Executive golf course to reopen near Middletown
MIDDLETOWN – The former Vandegrift Golf Club, a nine-hole executive golf course off Bayview Road, will reopen under new management this summer.
Local entrepreneurs John and Dawn Witte hope to reopen the course and clubhouse bar and restaurant as Mulligans on June 1. The couple had originally hoped to open the business later this month, but the coronavirus pandemic nixed any potential to open a sit-down restaurant until at least May 15.
The Wittes were longtime regulars at the former Bogey’s Bar and Grill and had always dreamed about how they might change the business.
After a change in circumstances – John was laid off from his job as a hedge fund manager for a New York-based, family-run firm last spring and the former Bogey’s operator closed up the bar – the Wittes decided to act on their dream.
“It seemed like a good career change. After looking at the stock market, I have to say I’m relieved to not be caught up in that right now,” John said in an interview before the pandemic locked down businesses across Delaware.
John is a golf enthusiast who even built a practice hole at his home’s backyard. Dawn doesn’t play as much, but she’s quick to tell you that she birdied the ninth hole at the famous Blue Monster course at Trump National Doral Golf Club in Miami.
The Mulligans course is primarily pitch-and-putt, with the fifth hole being the longest at about 300 yards, Witte said. There will be two par-4 holes with the rest playing at par 3.
The golfing will be offered on a first-come, first-served basis, unless tee times are deemed to be warranted. Green fees will be nominal for the opening season as the course’s grass is still in need of some work.
The Wittes had a University of Delaware professor test the soil, finding that it is conducive to regrowing greens. The best time to reseed greens, however, isn’t until August, when the maturing grass can avoid the hottest time of the year. The couple also plans to restore the course’s neglected sprinkler system this year, hopefully starting the 2021 season with a course of which to be proud.
“It will be a work in progress this year, but we’re not hiding it from anyone,” John said. “Even so, it’s an advantage for us that we’re only nine holes. You can go out and just hit the ball around for a little bit and then you’re not disconnected all day.”
Mulligans would join a list of six executive golf courses in Delaware, including ones in Wilmington, Newark, Dover, Ocean View, Lewes and Bethany Beach. It would be the only option for shorter play in the Middletown-Odessa-Townsend region. It closed about a decade ago.
Meanwhile, Dawn, who has experience managing restaurants, has taken to the renovations of the clubhouse, which features a pro shop for the course, a bar and a sit-down dining room.
Mulligans will be open for breakfast, lunch and dinner every day, with hours ranging from 7 a.m. to 11 p.m. Sundays to Wednesdays and 7 a.m. to 1 a.m. Thursdays to Saturdays. The Wittes plan to each cover eight-hour shifts managing the operation, but they intend to hire at least 25 full-time equivalent positions as well.
“We’re basically two businesses – a breakfast business and then a night business – so that’s why the [full-time equivalent] number gets so large,” John noted.
Alongside the increased employment opportunity, especially at a time when Delaware is experiencing historic highs in unemployment, the Wittes expect to invest upward of $250,000 in the operation by the time they open.
John said that he feels confident in the demand for such long service hours on the northeast side of Middletown, where few restaurants exist along U.S. Route 13.
The changes at the property are welcomed by the property’s owner, Vandegrift Manor Maintenance Corp., the homeowner association comprised of the roughly 58 property owners in the Fairways at Vandegrift community.
John said that he’s excited to make the course something that the residents of Vandegrift can be proud of again. Since they’ve begun renovations, the HOA has established committees for golf, activities, and landscaping to complement the couple’s work. Dawn added that she has been getting the input on the landscaping from the residents who abut the course.
“It’s great for them because they’ll feel like they have decision making in what’s happening to their property,” John said, noting homeowners have told them that the neglect at the course has lowered their home values by about $25,000.

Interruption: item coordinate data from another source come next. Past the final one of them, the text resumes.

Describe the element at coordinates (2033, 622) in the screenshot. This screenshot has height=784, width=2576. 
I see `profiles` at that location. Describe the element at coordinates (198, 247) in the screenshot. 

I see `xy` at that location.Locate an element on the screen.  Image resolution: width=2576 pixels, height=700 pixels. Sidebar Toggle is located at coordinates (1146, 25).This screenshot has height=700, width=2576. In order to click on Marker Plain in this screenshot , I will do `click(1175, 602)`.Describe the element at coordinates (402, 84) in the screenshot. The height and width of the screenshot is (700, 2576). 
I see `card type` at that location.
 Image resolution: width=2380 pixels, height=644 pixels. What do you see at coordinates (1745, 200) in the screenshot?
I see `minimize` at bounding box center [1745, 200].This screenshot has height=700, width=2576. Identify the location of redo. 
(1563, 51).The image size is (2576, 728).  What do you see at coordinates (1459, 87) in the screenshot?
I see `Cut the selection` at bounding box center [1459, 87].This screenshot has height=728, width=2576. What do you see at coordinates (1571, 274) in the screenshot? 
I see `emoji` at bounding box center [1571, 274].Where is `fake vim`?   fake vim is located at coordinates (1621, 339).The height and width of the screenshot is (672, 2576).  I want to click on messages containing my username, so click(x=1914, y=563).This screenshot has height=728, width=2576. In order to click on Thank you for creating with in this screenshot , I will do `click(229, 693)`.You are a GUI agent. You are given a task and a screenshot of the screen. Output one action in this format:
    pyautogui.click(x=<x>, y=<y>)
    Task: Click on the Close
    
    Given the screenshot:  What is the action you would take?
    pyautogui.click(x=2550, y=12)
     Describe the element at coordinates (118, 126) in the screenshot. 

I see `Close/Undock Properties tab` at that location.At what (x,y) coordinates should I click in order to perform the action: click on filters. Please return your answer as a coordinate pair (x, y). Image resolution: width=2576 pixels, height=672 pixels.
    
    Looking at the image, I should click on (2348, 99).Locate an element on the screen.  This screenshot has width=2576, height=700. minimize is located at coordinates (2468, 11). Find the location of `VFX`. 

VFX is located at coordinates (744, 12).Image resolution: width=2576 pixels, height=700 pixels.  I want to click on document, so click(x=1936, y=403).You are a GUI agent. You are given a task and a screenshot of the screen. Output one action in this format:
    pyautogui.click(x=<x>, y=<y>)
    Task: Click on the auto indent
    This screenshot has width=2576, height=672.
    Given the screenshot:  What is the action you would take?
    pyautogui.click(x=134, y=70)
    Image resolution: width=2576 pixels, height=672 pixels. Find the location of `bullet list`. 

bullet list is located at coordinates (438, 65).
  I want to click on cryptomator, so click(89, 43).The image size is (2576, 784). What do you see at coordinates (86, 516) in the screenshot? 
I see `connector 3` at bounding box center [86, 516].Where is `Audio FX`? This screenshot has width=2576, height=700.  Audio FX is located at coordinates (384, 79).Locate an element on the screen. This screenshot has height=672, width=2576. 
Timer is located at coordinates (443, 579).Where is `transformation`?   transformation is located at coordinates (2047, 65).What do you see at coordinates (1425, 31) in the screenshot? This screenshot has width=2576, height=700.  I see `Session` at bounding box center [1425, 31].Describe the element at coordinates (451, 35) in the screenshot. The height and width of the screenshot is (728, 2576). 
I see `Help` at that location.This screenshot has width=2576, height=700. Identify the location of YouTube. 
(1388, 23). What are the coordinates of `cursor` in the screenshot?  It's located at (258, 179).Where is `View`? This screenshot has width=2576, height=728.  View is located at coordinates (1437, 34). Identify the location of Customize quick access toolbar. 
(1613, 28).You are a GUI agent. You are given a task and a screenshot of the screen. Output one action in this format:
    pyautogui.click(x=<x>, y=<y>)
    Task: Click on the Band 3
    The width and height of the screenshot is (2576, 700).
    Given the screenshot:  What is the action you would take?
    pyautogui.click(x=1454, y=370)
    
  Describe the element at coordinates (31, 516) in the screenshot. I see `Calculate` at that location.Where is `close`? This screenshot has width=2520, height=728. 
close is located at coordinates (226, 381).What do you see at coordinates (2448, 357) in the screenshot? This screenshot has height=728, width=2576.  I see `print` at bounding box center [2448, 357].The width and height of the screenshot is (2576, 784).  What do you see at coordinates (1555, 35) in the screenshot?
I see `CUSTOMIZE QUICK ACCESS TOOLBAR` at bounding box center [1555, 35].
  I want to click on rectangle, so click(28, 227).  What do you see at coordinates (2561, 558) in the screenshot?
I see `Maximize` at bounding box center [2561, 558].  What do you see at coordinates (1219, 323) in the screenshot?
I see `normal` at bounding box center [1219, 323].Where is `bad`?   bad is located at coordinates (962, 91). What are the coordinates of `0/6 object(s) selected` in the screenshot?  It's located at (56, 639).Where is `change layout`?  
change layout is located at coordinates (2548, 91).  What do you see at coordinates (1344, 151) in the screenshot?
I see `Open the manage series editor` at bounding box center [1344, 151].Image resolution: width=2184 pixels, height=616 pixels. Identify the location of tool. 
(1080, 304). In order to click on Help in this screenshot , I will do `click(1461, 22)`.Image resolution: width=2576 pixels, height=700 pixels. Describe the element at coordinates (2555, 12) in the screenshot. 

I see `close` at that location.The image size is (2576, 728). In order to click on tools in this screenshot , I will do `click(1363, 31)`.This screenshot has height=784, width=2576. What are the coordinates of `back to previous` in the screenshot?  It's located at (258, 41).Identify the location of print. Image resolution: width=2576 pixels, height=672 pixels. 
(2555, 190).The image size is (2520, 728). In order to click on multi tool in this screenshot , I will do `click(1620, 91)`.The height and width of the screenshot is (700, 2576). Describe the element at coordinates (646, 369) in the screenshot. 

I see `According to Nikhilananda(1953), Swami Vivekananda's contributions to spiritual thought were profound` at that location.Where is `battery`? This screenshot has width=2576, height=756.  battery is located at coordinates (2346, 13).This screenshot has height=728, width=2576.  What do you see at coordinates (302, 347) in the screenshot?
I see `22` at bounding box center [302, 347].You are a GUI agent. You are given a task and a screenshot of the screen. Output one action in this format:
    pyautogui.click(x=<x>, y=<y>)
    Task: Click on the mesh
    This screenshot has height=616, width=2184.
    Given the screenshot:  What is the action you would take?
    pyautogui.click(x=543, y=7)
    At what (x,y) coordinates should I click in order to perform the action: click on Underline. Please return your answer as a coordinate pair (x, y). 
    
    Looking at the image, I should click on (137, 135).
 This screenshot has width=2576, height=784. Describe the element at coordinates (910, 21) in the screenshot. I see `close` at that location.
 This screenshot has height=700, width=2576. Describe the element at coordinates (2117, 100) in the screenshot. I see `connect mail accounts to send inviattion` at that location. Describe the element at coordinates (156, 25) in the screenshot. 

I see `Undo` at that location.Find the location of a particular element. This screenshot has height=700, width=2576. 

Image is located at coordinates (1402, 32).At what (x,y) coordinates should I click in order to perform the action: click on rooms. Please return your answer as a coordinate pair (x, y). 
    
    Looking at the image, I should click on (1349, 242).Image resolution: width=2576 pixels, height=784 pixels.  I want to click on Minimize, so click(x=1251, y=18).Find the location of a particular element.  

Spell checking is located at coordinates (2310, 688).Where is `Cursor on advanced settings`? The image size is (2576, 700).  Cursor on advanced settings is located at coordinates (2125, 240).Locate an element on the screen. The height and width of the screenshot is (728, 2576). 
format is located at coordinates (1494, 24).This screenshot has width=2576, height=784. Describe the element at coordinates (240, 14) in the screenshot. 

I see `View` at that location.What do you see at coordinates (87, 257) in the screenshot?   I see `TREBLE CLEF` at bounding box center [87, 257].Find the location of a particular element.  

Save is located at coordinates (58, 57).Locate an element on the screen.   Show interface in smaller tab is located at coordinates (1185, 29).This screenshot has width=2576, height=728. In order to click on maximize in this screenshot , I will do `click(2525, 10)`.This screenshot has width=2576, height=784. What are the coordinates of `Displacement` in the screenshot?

Before the pandemic spurred stay-at-home orders, the Wittes said they had locals stopping by to find out about the renovations almost every day. Some mornings they would see a resident playing a few of the holes – a rarity before the course received much-needed attention.
The couple plans to host fundraising events, weekly live music, and other non-golf related events to give more residents something to do.
“We really just want to build a sense of community here,” John said.